Our study provides a novel genetic framework for CKD development as it defines key
cell types and novel mechanisms involved in the disease.
Results
Compartment-based eQTLs in the human kidney
We separated human kidney tissue compartments, in particular glomeruli
and tubules, by manual microdissection followed by RNA-Seq of each compartment
(Supplementary Fig.
1b). The expression of tubule epithelial-specific markers such as
SLC12A1 and SLC34A1 were significantly
greater in tubules (P < 2.2 ×
10−16 and P = 3.59 ×
10−11, respectively; two-sided Student’s
t test), while glomerulus epithelial-specific genes were
almost exclusively expressed in glomeruli (Supplementary Fig. 1c). Well-known
nephrotic syndrome genes showed preferential expression in glomerular
compartment and proximal tubulopathy genes expressed in tubules (Supplementary Fig. 1d).
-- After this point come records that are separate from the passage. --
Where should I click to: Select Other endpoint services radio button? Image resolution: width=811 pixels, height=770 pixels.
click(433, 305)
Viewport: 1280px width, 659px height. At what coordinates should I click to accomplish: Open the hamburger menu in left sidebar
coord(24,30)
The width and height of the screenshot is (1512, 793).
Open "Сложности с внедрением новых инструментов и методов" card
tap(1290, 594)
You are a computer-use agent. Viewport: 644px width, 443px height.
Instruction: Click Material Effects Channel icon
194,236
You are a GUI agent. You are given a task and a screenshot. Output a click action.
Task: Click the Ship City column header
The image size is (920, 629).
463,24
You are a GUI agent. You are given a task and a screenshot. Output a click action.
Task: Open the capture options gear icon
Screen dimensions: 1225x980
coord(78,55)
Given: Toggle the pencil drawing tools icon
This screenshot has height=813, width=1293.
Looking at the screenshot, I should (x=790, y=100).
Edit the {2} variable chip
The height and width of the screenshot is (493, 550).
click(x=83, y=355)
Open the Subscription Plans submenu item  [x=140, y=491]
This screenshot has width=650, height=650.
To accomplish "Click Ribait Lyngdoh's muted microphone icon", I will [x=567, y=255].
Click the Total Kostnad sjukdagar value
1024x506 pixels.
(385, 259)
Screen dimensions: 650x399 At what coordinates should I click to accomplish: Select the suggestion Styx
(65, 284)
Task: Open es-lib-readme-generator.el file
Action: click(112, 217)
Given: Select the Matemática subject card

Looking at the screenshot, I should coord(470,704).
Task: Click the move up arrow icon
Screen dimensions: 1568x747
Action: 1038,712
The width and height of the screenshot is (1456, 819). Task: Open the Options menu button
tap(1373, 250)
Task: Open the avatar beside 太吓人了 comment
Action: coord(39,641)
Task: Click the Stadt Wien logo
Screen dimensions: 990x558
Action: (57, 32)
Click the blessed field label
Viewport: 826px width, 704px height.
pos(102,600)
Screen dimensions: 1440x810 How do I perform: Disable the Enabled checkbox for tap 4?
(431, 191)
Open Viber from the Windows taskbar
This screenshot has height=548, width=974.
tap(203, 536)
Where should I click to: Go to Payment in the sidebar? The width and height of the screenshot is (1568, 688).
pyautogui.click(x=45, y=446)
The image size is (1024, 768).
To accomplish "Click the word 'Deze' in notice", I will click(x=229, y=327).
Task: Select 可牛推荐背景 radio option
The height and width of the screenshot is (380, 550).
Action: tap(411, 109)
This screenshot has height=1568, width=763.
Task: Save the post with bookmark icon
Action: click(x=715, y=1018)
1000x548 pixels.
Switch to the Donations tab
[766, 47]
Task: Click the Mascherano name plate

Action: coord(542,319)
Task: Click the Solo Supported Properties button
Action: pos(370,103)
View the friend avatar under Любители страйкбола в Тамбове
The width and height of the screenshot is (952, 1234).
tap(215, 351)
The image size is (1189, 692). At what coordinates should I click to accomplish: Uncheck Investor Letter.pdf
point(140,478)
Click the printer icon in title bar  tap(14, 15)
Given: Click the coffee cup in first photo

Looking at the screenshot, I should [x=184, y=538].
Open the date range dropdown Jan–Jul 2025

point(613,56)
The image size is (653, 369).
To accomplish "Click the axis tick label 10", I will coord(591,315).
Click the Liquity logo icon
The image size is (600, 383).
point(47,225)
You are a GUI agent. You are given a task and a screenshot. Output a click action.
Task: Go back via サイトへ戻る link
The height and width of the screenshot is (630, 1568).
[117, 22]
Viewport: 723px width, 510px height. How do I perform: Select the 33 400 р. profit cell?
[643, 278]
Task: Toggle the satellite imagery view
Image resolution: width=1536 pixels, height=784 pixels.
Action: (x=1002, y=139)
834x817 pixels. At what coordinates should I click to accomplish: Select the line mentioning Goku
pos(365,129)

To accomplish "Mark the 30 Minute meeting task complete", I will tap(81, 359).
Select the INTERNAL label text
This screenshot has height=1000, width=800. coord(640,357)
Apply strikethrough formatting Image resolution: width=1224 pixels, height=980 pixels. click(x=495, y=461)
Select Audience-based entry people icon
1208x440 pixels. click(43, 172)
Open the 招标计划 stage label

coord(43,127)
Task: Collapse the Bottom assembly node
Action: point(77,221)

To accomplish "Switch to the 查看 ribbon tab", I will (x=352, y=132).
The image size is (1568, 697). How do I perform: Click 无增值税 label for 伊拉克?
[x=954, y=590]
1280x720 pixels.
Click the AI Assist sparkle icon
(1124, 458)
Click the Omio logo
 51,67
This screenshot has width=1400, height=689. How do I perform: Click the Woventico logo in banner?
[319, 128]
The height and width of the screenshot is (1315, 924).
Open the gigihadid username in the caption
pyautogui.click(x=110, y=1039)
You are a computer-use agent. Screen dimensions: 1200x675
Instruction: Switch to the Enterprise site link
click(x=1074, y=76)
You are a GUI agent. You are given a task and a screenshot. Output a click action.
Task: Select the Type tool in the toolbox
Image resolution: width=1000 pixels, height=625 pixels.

We
validated that the fraction of each cell type was similar in the kidney samples
included in the analysis using in silico cell deconvolution
analysis that estimates cell-type proportions based on latent variable
modeling[39,40] (Supplementary Fig. 1e).
Furthermore, tissue samples underwent careful clinical and histological
evaluation, and we included samples only without significant structural and
functional changes in the analysis to minimize non-genetically driven gene
expression fluctuations (Supplementary Table 1).Using these stringent criteria, we included 151 kidneys in the analysis,
including 121 tubule samples and 119 glomerulus samples used to identify
compartment-based cis-eQTLs (further referred to as eQTLs)
(Supplementary Fig.
1f). We performed eQTL analysis separately for the two compartments
by using a linear model and ± 1Mb window around the transcription start
site (TSS). In the tubular compartment, we identified 4,081 genes with eQTLs at
a 5% FDR (hereafter referred to as eGenes) and 389,454 significant SNP-gene
pairs; in the glomerular compartment, 4,913 eGenes and 467,994 significant
SNP-gene pairs. We made this dataset available via our searchable website
(http://susztaklab.com/eqtl). We have also
performed meta-analysis on tubules and glomeruli eQTLs and have defined
tubule-compartment-specific eGenes (n = 417),
glomerulus-compartment-specific eGenes (n = 674), and
compartment-shared eGenes (n = 3,493) (Fig. 1a).
Figure 1:
Summary of kidney compartment-based eQTL analysis. a,
Diagram indicating the work flow (and results) by which eGenes were identified
in the tubular and glomerular compartment of human kidneys. b,
Diagram illustrating the number of tubule-specific (top) and glomerulus-specific
(bottom) eGenes identified by meta-analysis of eQTLs from 46 human tissues (44
GTEx tissues plus 2 kidney compartments). c, Overlap of tubule
(top) and glomerulus (bottom) eQTLs with hits of various GWA studies from GWAS
catalogue. The x-axis shows the proportion of GWAS variants of
each GWAS trait overlapped with tubule and glomerulus eQTLs (when the GWAS
varuants and eVariants are located in the same LD,
r2 > 0.8). The y-axis
shows enrichment of tubule and glomerulus eGenes by genes around the hits of
each GWAS trait. –log10 (P) was calculated by
two-sided Fisher’s exact test (height was used for background
estimation). Red dots, metabolite traits; blue dots, kidney-related traits; grey
dots, other traits. Orange line, statistical significance threshold.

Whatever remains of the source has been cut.